Torch Song (also known as Judith Krantz's Torch Song) is a 1993 made-for-TV movie directed by Michael Miller and starring Raquel Welch, Jack Scalia, and Alicia Silverstone. The film originally premiered on ABC on 23 May 1993.

Plot
Paula Eastman (Raquel Welch) is a Hollywood actress with an alcohol problem. Her career is doing poorly, and she sometimes sleeps with actors and producers to get roles; often, she comes home drunk. Paula changes her manager, and her career improves, but her personal life isn't improving along with it. Because of her alcoholism, her relationship with her daughter Delphine (Alicia Silverstone) is strained.

### Directive A
Which actors does the film text name?
The film text has no connection to the entries that follow it.

### Data to use

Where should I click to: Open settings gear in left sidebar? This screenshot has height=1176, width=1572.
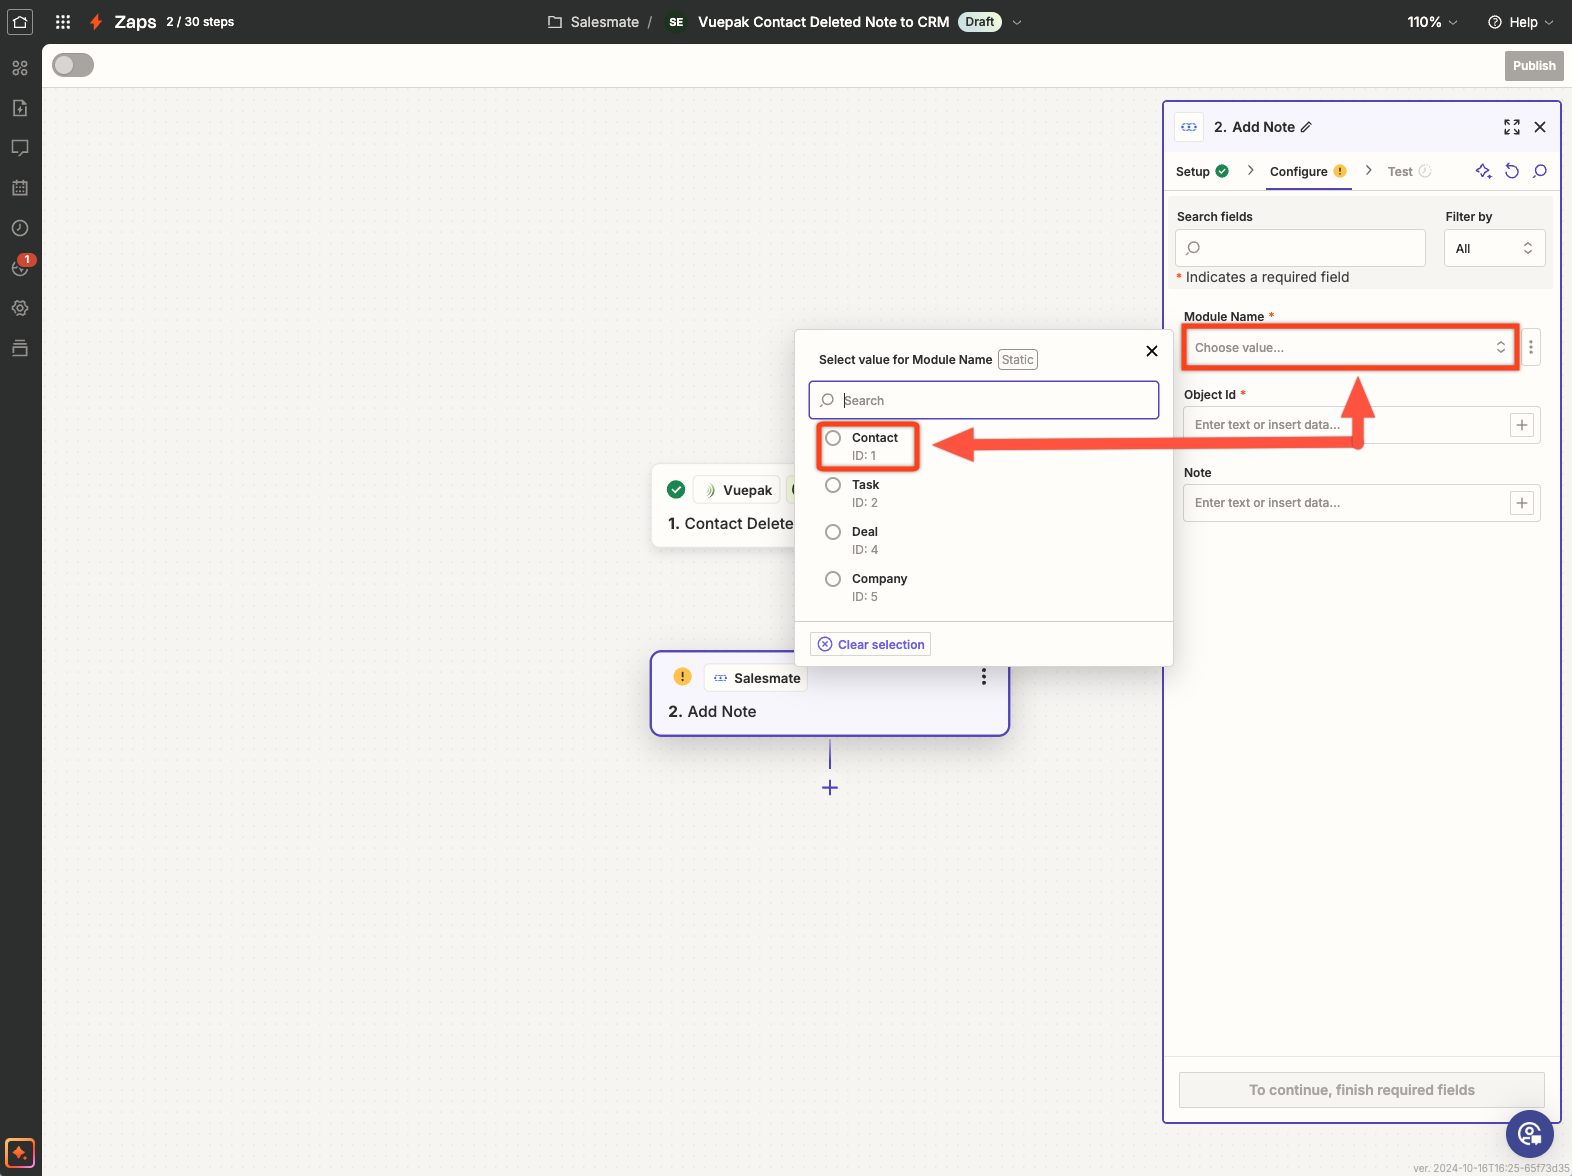click(20, 308)
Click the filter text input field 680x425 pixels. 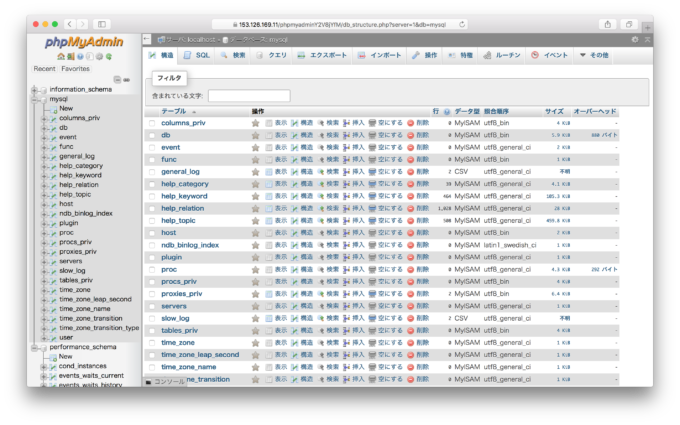point(249,95)
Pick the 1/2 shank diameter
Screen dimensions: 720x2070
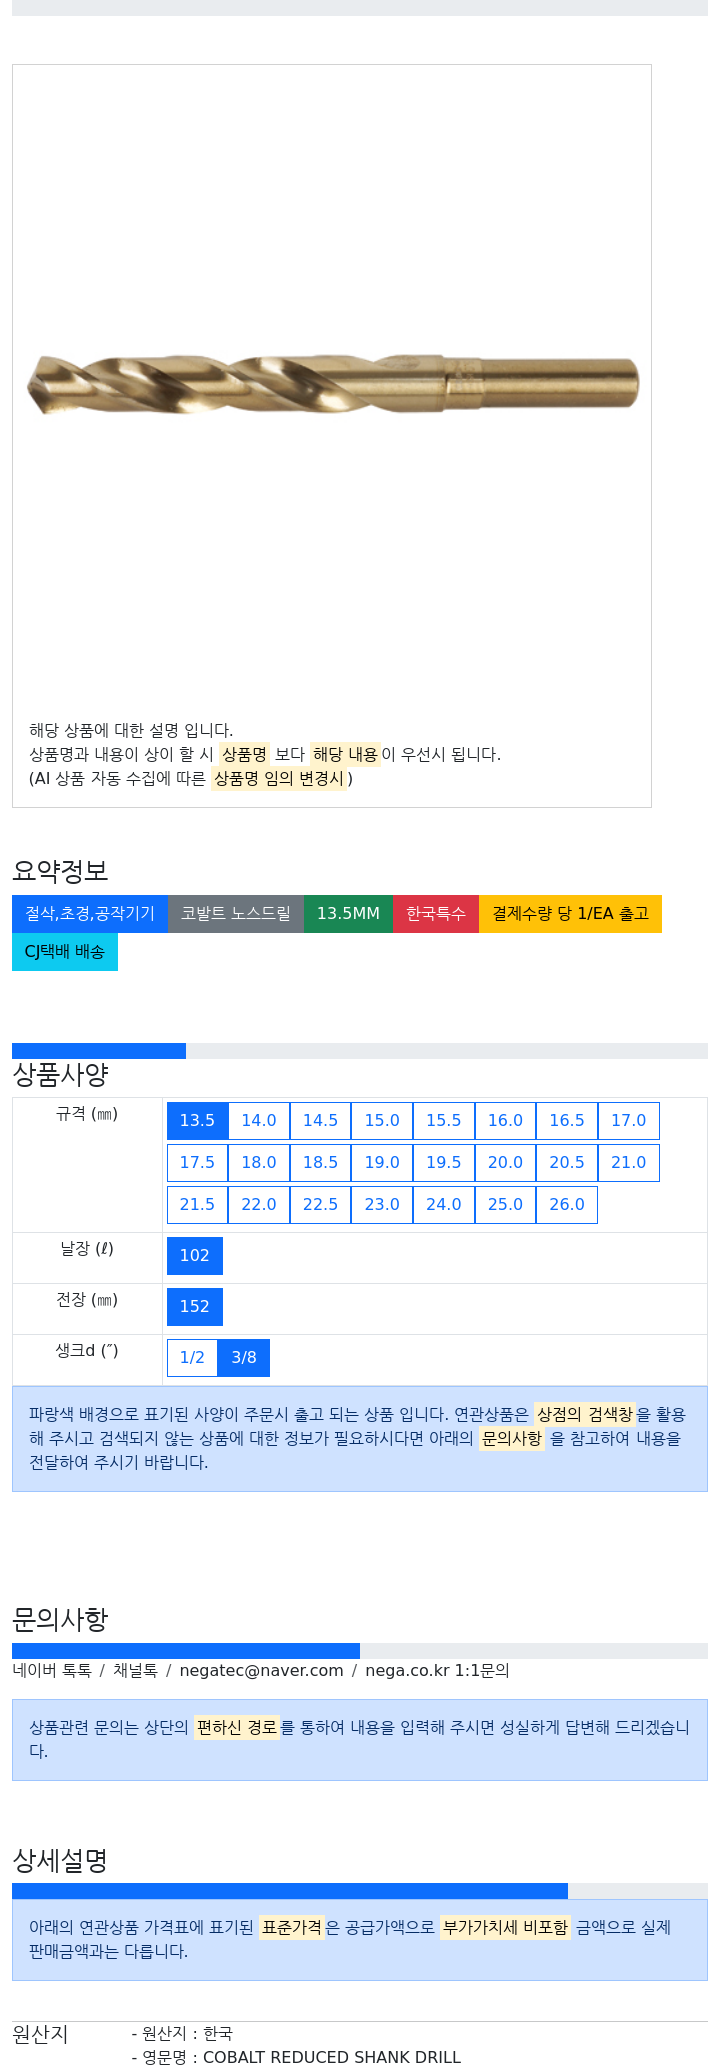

### Directive B
In the entries, rewrite everything from the line containing "Pick the 1/2 shank diameter" through the end of the entries, inclusive, changing "shank" to "handle" and keeping all else the same. Leave out the pictures.

### Exercise result A
Raquel Welch, Jack Scalia, Alicia Silverstone

### Exercise result B
Pick the 1/2 handle diameter
Screen dimensions: 720x2070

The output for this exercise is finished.